Determine which path of skill-based compensation to follow. When moving to a skill-based compensation program, a company can choose between a more traditional path or a progressive one. The traditional approach, as illustrated in Figure 2, combines your pay band methodology with skill-based compensation by allowing employees a better positioning within the pay band. However, in a traditional pay band, there are usually two pay bands that overlap. This means that salary points in the upper quartile of the lower pay band overlap with the lower quartile with the higher pay band.
The basic pay approach as shown in Figure 3, is a more progressive version of the traditional approach. Everyone gets the same basic pay and any movement on the pay band is due to someone’s skill level and the deployment of these skills. Someone with many valuable skills and the deployment of these skills can reach the basic pay level of someone on a pay band several grades above. In a changing work environment with more highly skilled specialist and fewer managers, this approach can make sense with specialists able to advance themselves financially by acquiring and deploying critical skills. This will prevent employees from seeing promotion as the only way of significantly improving their earning potential.
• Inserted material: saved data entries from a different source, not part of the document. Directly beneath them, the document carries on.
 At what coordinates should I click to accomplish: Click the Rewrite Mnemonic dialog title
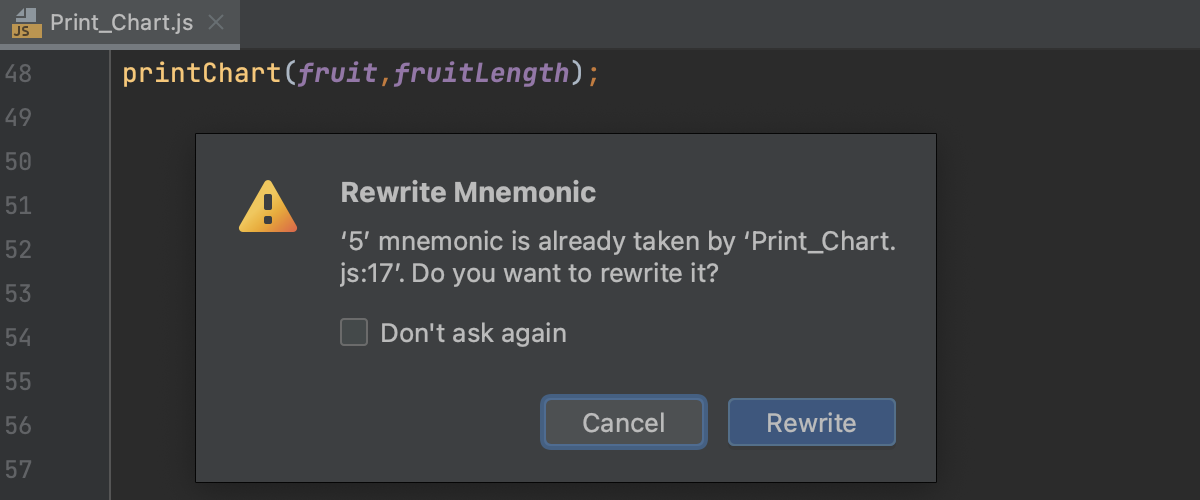click(x=468, y=192)
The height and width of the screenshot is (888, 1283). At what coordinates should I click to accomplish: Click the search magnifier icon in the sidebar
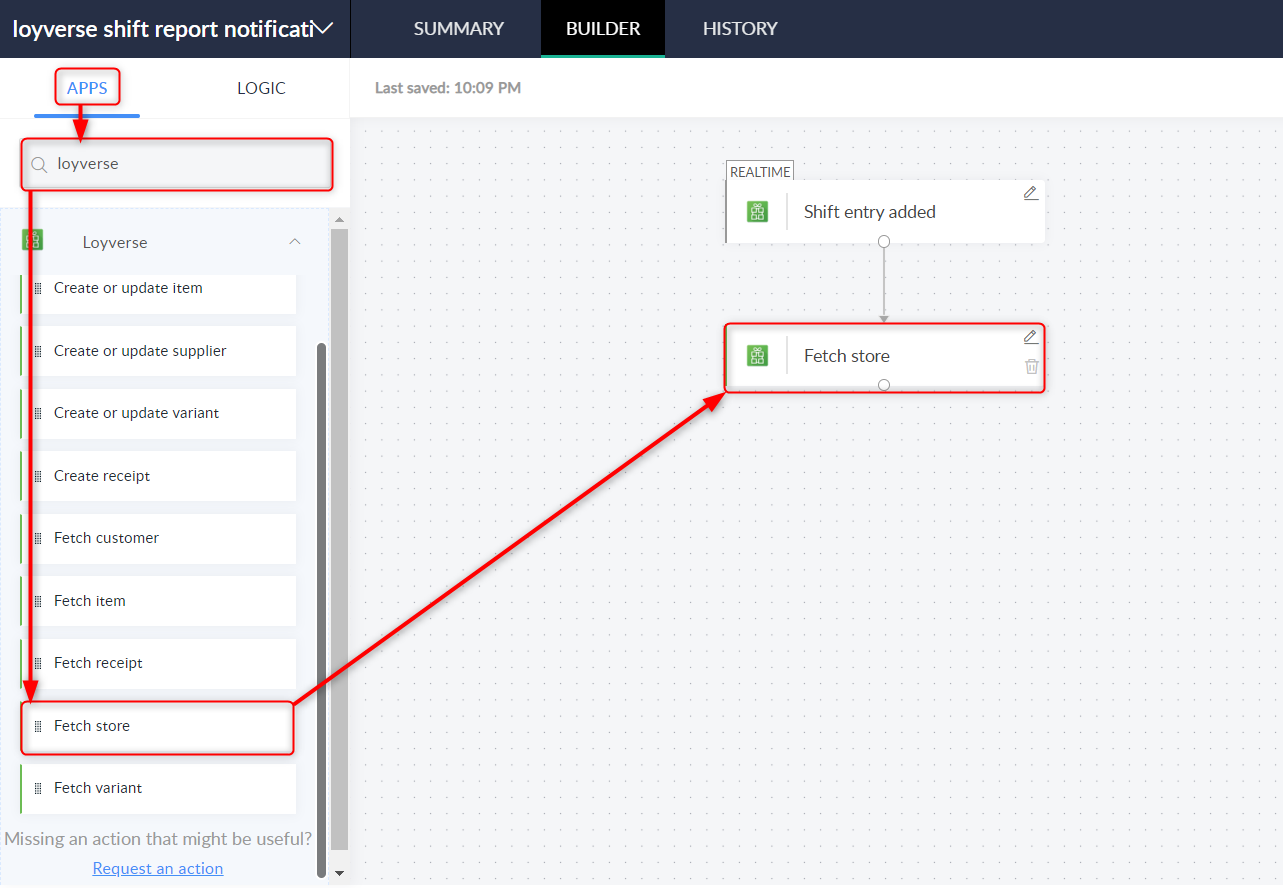point(37,163)
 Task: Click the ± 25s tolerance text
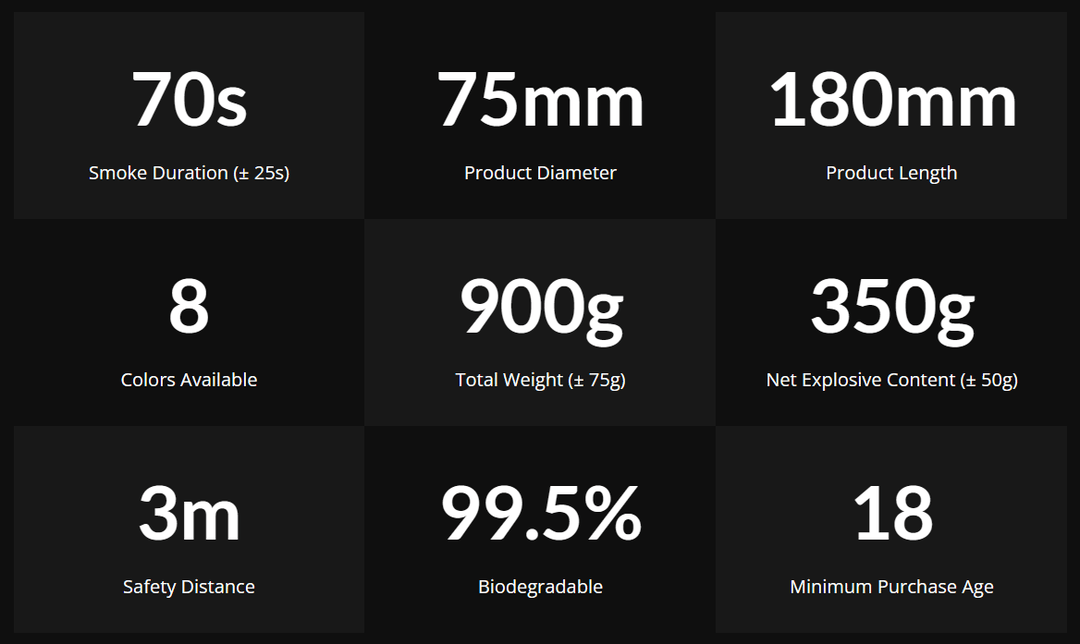click(x=261, y=173)
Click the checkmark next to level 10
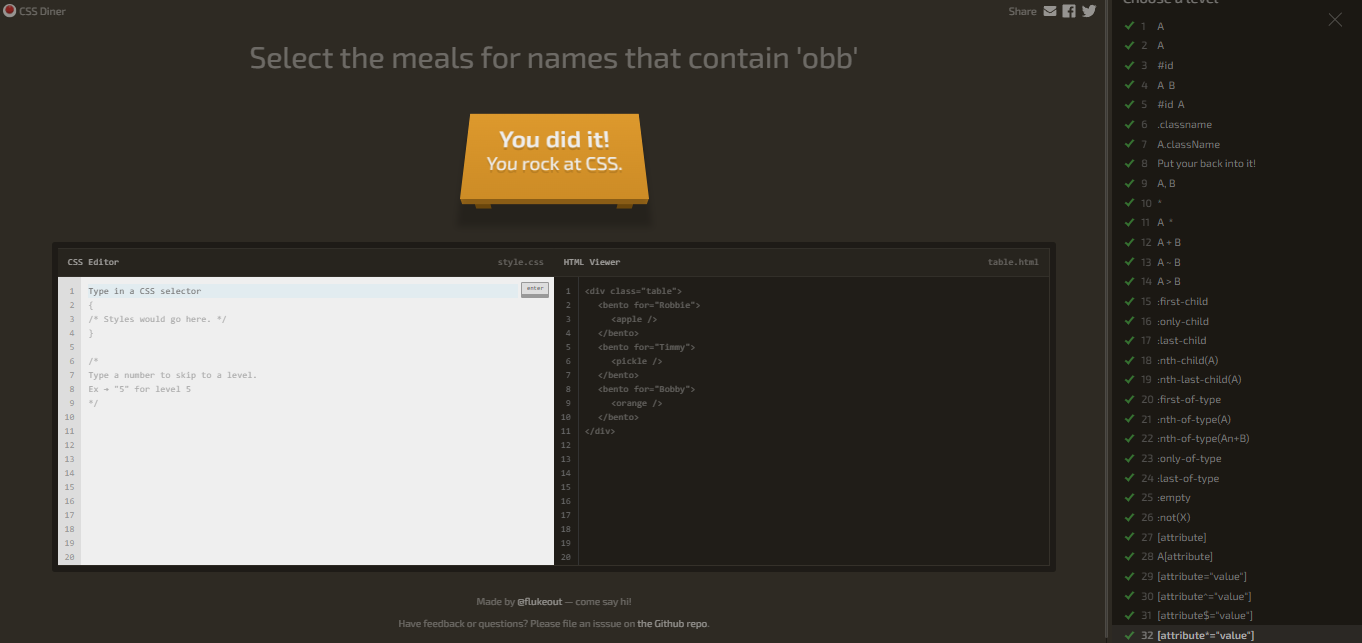Screen dimensions: 1362x643 1129,203
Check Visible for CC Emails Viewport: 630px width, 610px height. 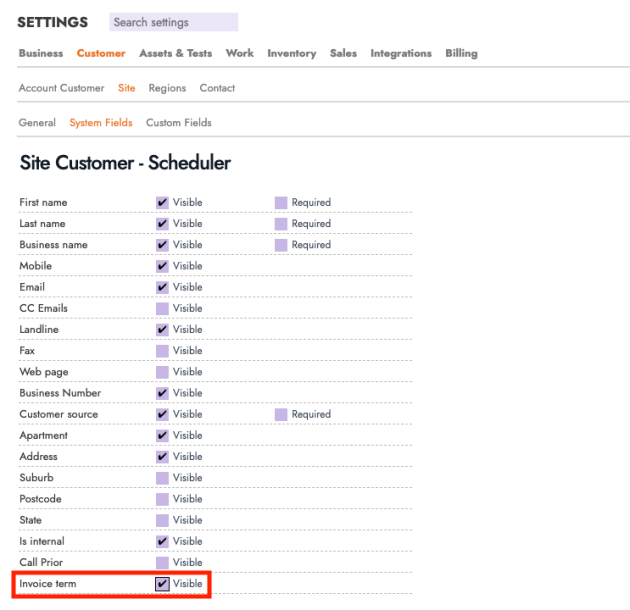tap(162, 309)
Establish a monitoring system. Establishing a monitoring system for a skill-based compensation program is essential to ensuring that digital skills move along with the development of the technology. This means that re-certification does not simply ensure there is a skill upkeep but that skills move along with the technology. In some instances, technology may become obsolete and the skill may not be worth anything to the company. This also means that the company should stop paying a bonus to employees with this skill. Alternatives can be offered that may require a different certification.
Next Steps
Skill-based compensation is designed to drive digital skills into an organization, strengthen the individual contributor role and allow companies to adapt to technology changes. It also takes pressure off employees that feel the only way for them to advance in the organization is to seek higher management roles, thus allowing some specialists to focus on developing technology, products and services that their customers want.
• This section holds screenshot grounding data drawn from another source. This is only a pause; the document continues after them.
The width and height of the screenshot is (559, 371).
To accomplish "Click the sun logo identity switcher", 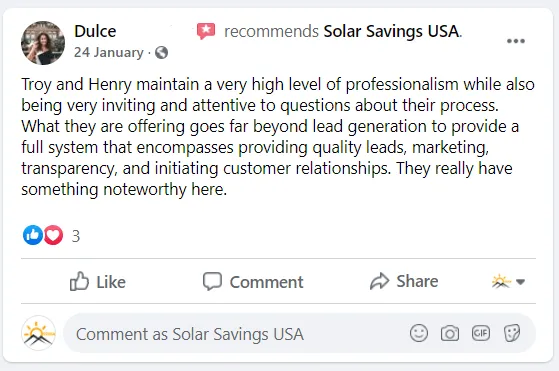I will [x=501, y=282].
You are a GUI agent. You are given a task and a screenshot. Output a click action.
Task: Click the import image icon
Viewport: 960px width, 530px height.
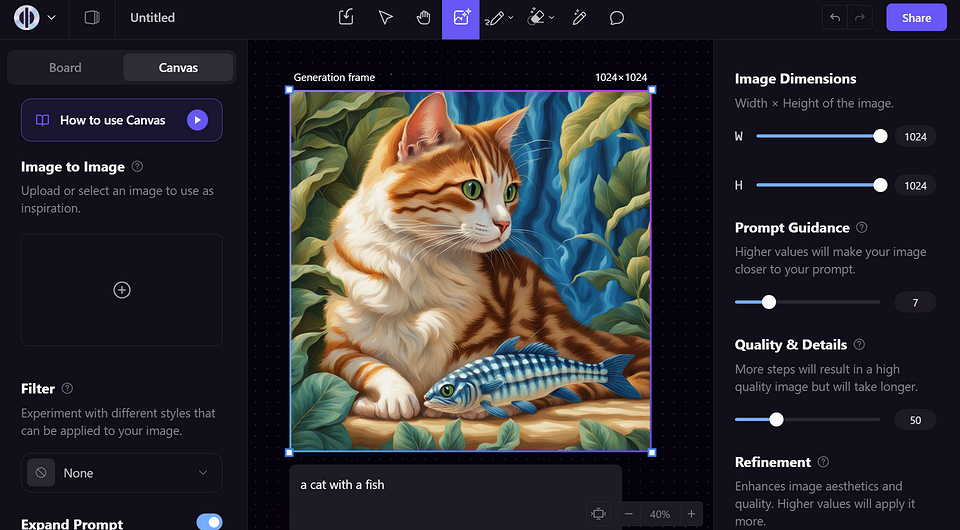tap(346, 18)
However, companies shouldn’t implement a skill-based compensation program without being prepared to invest time and resources into training managers and HR leaders properly and communicating the program to employees. Without laying the proper foundation, the new compensation model won’t be effective or receive buy-in from employees and managers.
In the era of rapidly evolving technology, companies can benefit from adopting a skill-based compensation program as way to ensure they are maintaining current and cutting-edge skills in their organization and upskilling current employees instead of constantly replacing the workforce in a competitive hiring environment. However, adopting a skill-based compensation program requires constant upkeep. Given the prediction that in 15 years 40% of jobs may be replaced by artificial intelligence, new compensation models that are linked to innovation may lead the way.